March 1, 1999 by Canadian Underwriter
The snowstorm which almost buried Toronto for the first two weeks of the new year is expected to cost insurers roughly $50 million, the Insurance Bureau of Canada (IBC) estimates.
Around 115cm of snow fell on Toronto with heavy accumulations in other areas of southwestern Ontario in what was the first major storm of 1999. The City of Toronto was forced to call in emergency assistance from the military and employ outside snow clearing contractors in a losing battle to keep the city open. Early returns from insurers suggest that the snowstorm will produce a $50 million insured loss, with about 15,000 claims already reported. The bulk of the claims relate to roof damage, says Stan Griffin, vice president Ontario region of the IBC.
Griffin says this is the first occasion where losses arising from a snowstorm have been monitored by the IBC. The storm was tracked as a result of the IBC’s “Claims Emergency Response Plan” initiative which was created to enhance the effective response of the industry in clearing claims related to large weather loss events, such as the ice storm of 1998. “In this instance [the snow storm], we didn’t see any need to put in place a claims emergency response plan. However, due to the urban concentration in the areas affected by the storm, it was significant enough to trigger reporting from companies.”
Griffin points out that the final insured loss from the snowstorm could be higher than the preliminary estimate as not many companies have submitted figures yet. “A large segment of the market hasn’t reported yet. We will have final figures shortly.”
U.S. hurricane tally
The Insurance Services Office (ISO) released its fourth quarter catastrophe loss figures showing 1998 to be the third worst year for U.S insurers out of the last ten years.

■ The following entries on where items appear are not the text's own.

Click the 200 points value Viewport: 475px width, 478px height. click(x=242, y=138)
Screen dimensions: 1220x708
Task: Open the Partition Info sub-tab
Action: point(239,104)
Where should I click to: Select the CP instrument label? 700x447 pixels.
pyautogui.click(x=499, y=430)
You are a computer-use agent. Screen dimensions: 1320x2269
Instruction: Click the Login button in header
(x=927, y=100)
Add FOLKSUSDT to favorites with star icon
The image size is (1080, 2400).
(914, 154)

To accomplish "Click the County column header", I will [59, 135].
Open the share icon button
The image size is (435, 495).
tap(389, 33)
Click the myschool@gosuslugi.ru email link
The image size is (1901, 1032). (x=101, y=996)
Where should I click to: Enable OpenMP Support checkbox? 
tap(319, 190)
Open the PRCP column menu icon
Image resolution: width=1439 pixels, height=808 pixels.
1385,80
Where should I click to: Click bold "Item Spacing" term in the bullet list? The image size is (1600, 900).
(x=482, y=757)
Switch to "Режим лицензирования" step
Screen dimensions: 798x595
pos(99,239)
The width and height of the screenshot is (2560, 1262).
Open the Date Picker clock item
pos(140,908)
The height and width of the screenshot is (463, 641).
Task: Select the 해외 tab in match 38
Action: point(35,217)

The total insured loss for 1998 amounted to US$10.07 billion with the last quarter accounting for $480 million (nearly double the value of insured losses recorded in the same period for 1997).
The ISO points out that total insured losses for 1998 were nearly four times higher than the $2.6 billion in insured losses reported by the industry for 1997. Hurricane Georges, which struck in the third quarter of 1998, racked up insured losses of more than $2.9 billion.
And, the hurricane and tropical storm weather outlook for 1999 does not look promising for U.S. insurers, according to a new tracking and event prediction study compiled by researchers at University College London in the U.K. The storm forecast model was sponsored by the U.K. Meteorological Office and a consortium of insurers and brokers who have formed a weather research program under the banner of “TSUNAMI” — the Japanese word for “tidal wave”. The TSUNAMI forecast suggests that four tropical cyclones will strike the U.S. mainland in 1999, which compares with an average incidence of three storms over the past 20 years. The forecast indicates a 70% chance of a higher than average incidence hitting the U.S. East Coast and a 35% higher chance on the Gulf Coast.